GIVEN TEXT:
------------

July 6, 2017
Today’s Text and Thought of Encouragement:
“How beautiful upon the mountains are the feet of (them) who bring good tidings of good, who publish salvation, who say…’Your God reigns.’”
“As it is written, ‘How beautiful are the feet of those who bring glad tidings! How welcome is the coming of those who preach the Good News of His good things.’”
“In a lovely Swiss valley there is a cascade which is caught by the swift winds as it pours over the edge of the rock, and scattered so that the falling stream is lost for the time, and only a wreath of whirling spray is seen in the air. But farther down the valley the stream gathers itself back again, and pours along in full current, in quiet peace, as if it had never been so rudely smitten by the wind. Even the blast that scatters it for a time, and seems to destroy it altogether, really makes it all the lovelier as it whirls its crystal drops into the air. At no other point in all its course is the stream so beautiful.

------------

STATED TASK: Decide whether each statement agrees with the devotional above, answering yes or no and quoting the deciding words: (a) the cascade is in a Swiss valley; (b) farther down the valley, the stream stays scattered as spray; (c) the blast of wind makes the stream lovelier.

RECORD EXTRACTS:
------------

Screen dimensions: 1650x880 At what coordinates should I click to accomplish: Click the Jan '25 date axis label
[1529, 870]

------------

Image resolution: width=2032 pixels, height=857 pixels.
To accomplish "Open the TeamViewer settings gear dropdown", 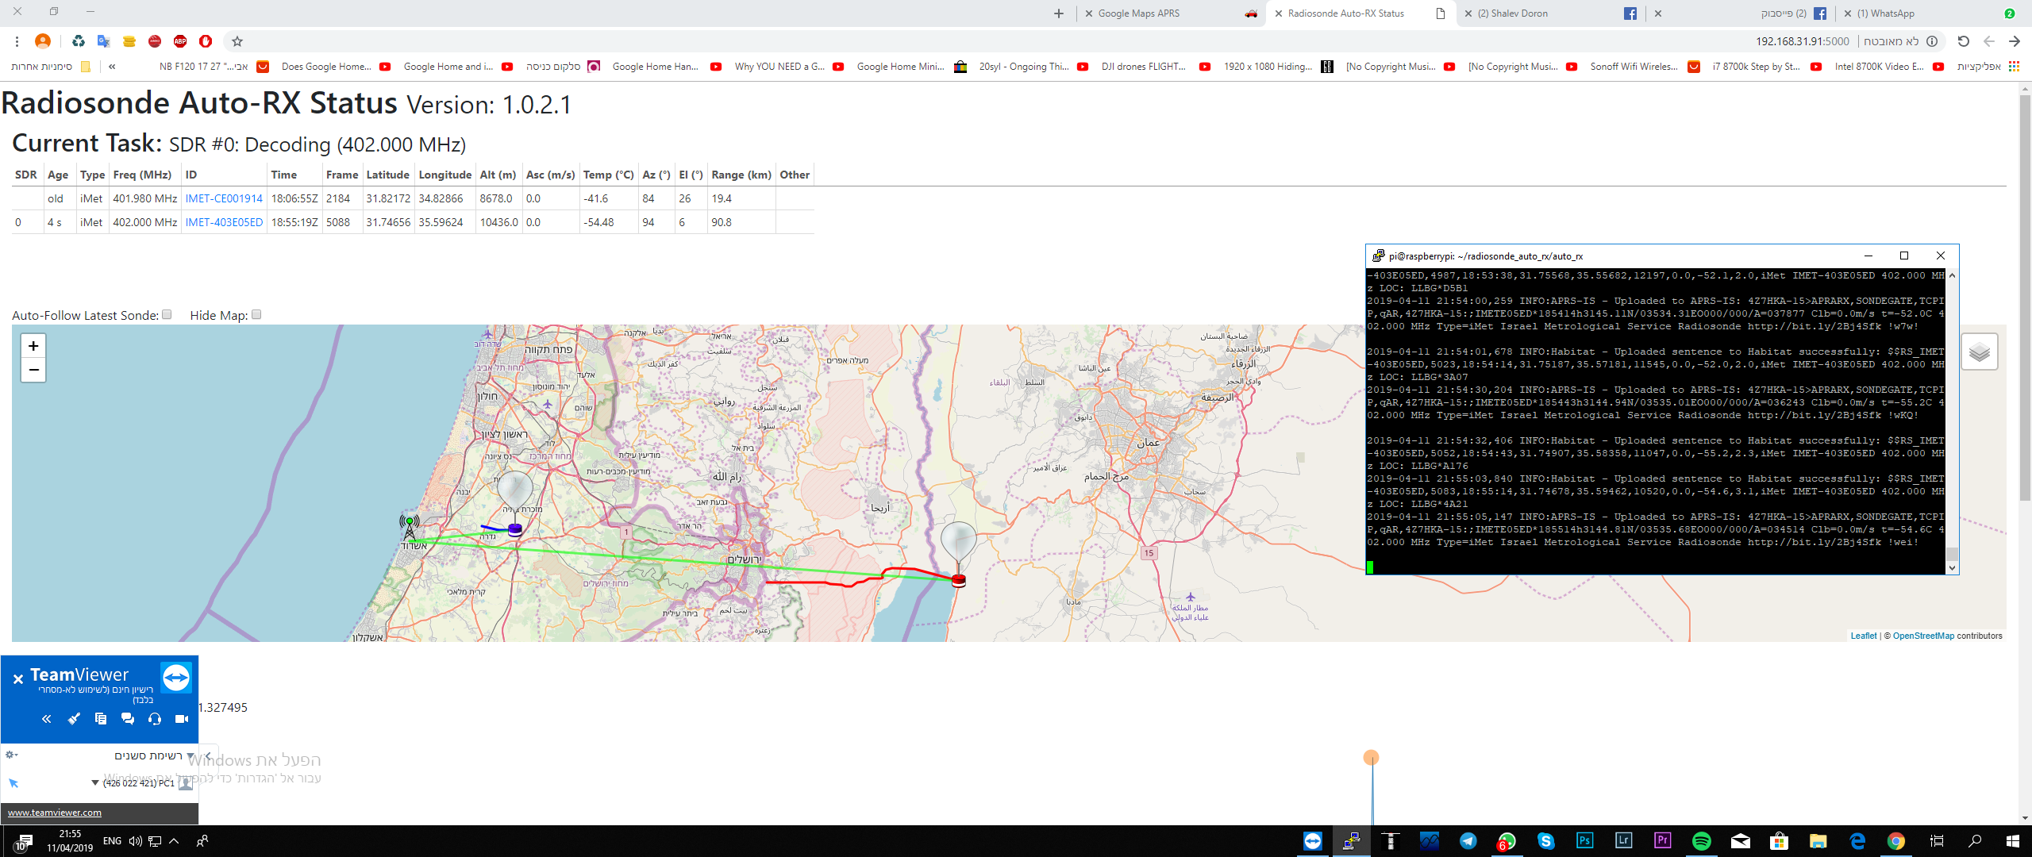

------------

EXERCISE RESPONSE:
(a) Yes: "In a lovely Swiss valley there is a cascade"
(b) No: "But farther down the valley the stream gathers itself back again"
(c) Yes: "really makes it all the lovelier"